# Work to be completed
Restate the records that follow word for word. Omit the images.

====================

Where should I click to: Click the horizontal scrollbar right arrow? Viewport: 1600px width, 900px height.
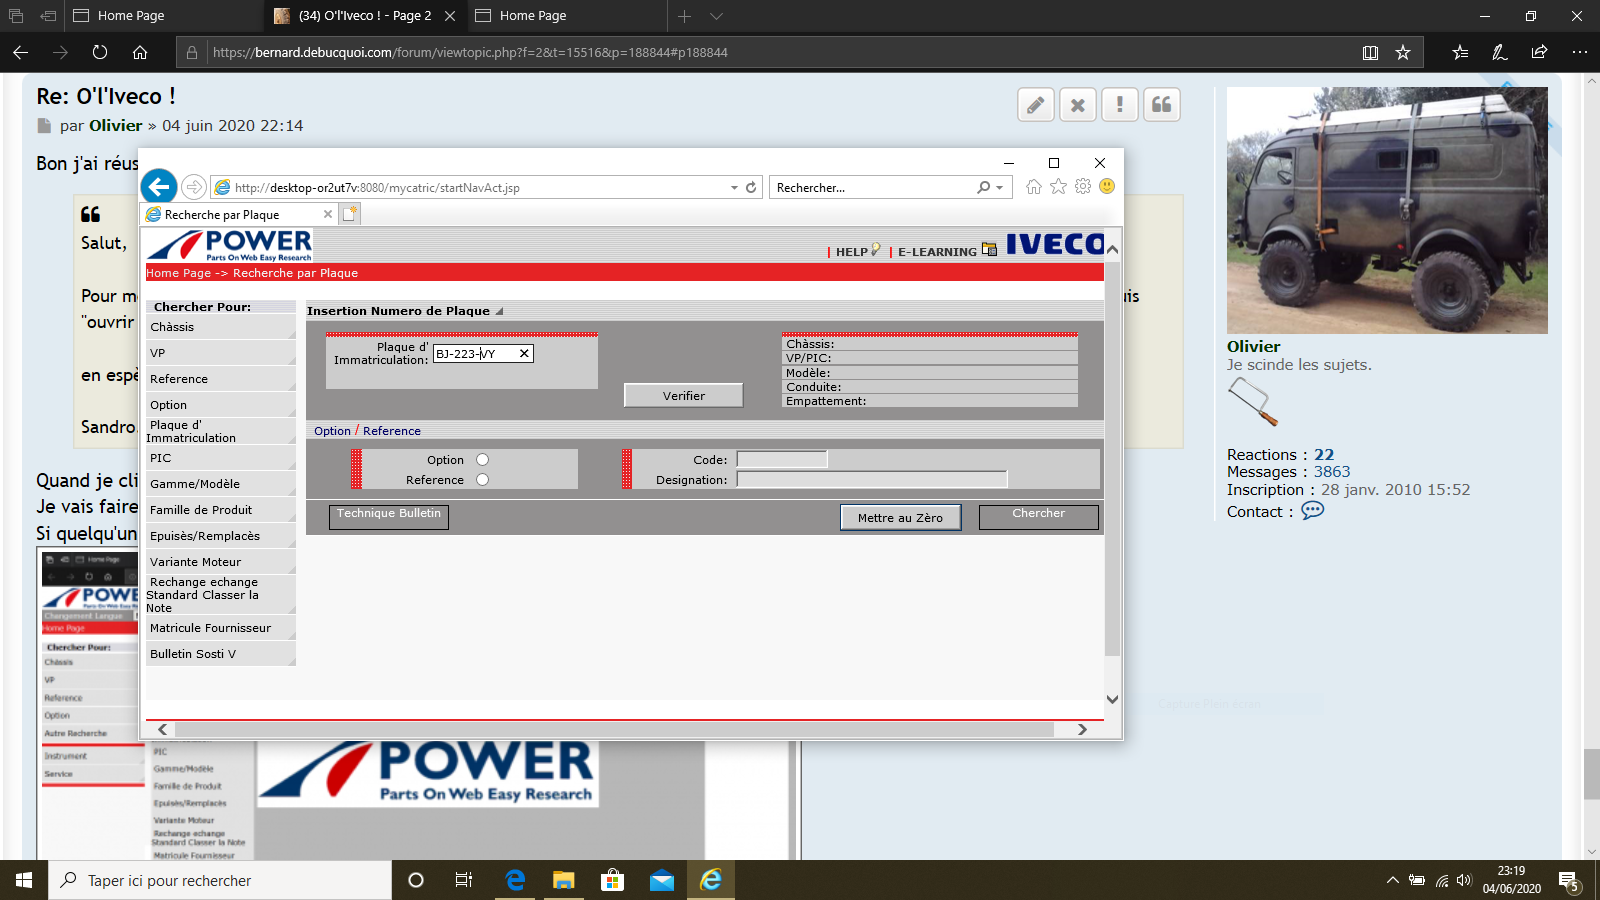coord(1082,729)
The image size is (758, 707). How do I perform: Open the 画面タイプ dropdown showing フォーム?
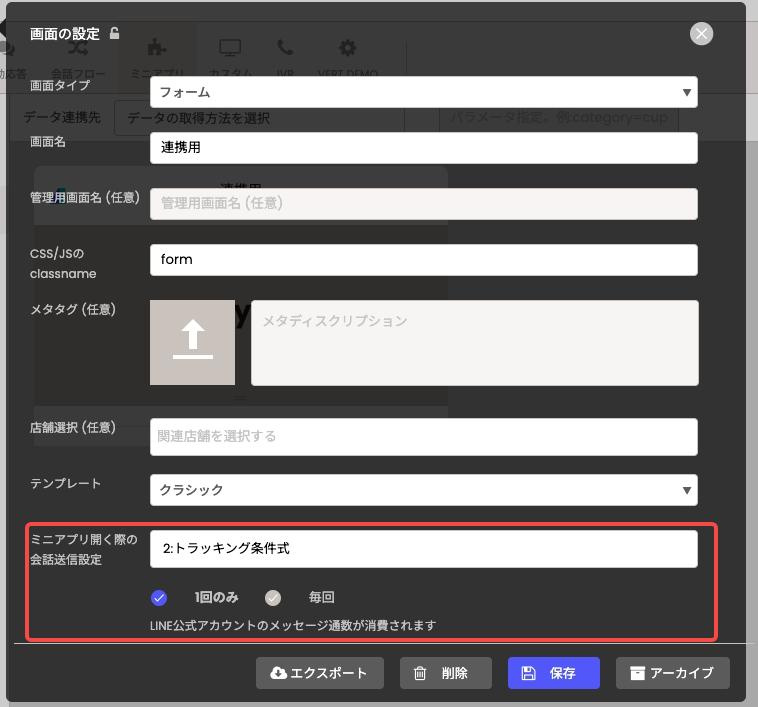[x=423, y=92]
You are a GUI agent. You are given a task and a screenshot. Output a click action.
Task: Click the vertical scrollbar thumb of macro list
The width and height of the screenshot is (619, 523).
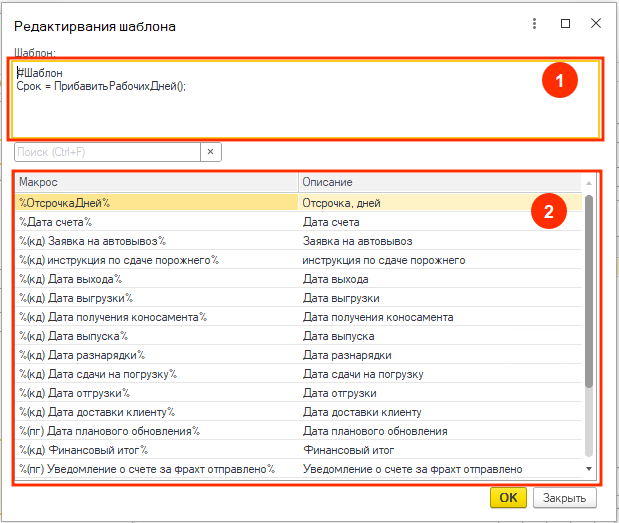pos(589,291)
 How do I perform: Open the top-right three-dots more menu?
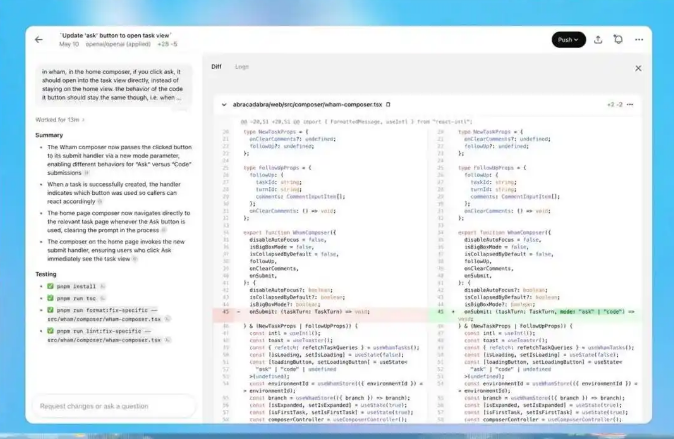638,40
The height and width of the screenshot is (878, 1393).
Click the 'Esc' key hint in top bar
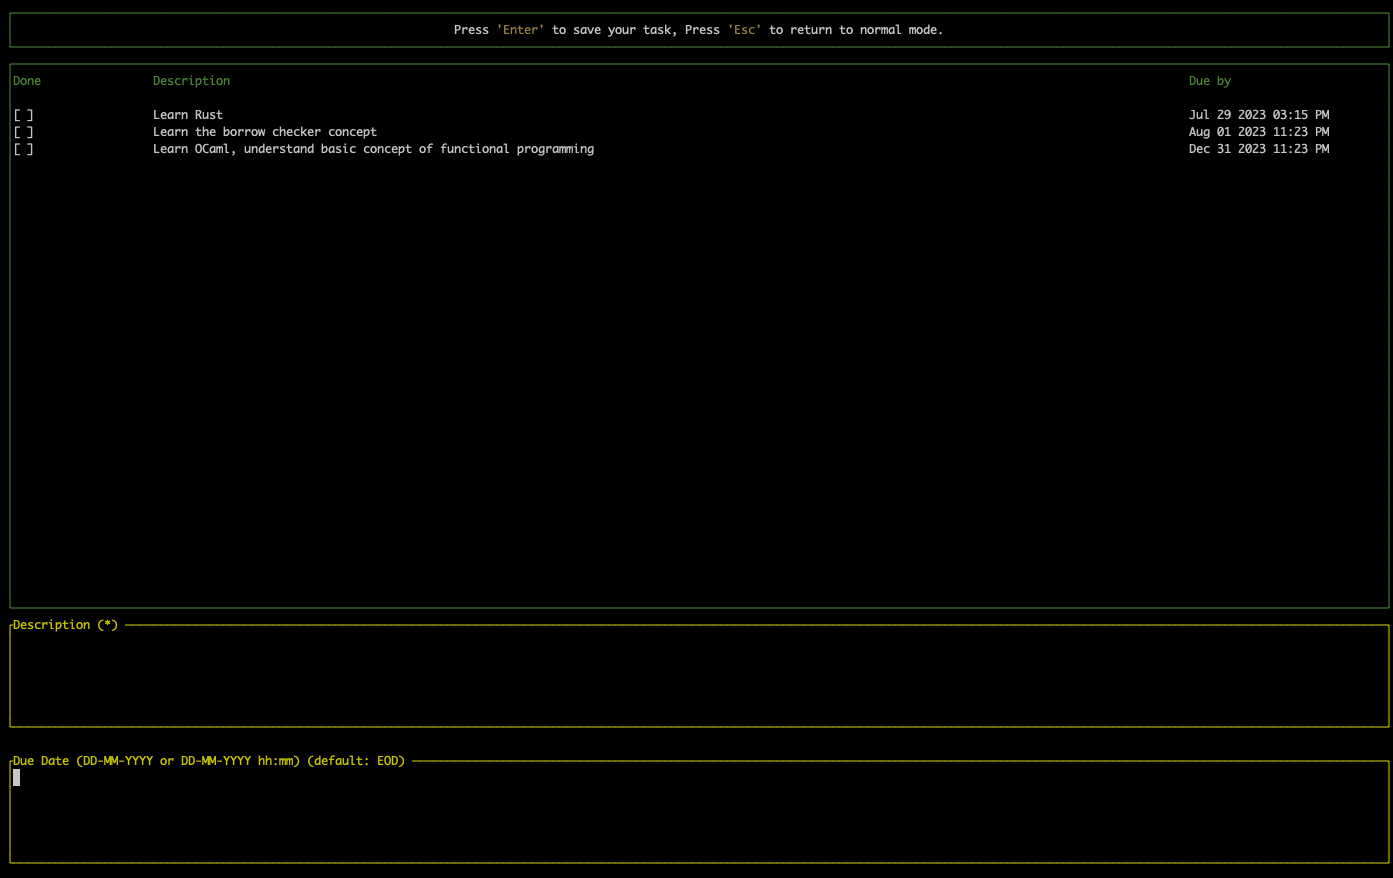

====================

# Output for this exercise
Where should I click to: Click the horizontal scrollbar right arrow? Viewport: 1600px width, 900px height.
coord(1082,729)
The image size is (758, 707). How do I perform: Open the 画面タイプ dropdown showing フォーム?
[x=423, y=92]
You are a GUI agent. You are given a task and a screenshot. Output a click action.
Task: Click the vertical scrollbar thumb of macro list
The width and height of the screenshot is (619, 523).
pos(589,291)
 How do I perform: Open the top-right three-dots more menu?
638,40
The height and width of the screenshot is (878, 1393).
Click the 'Esc' key hint in top bar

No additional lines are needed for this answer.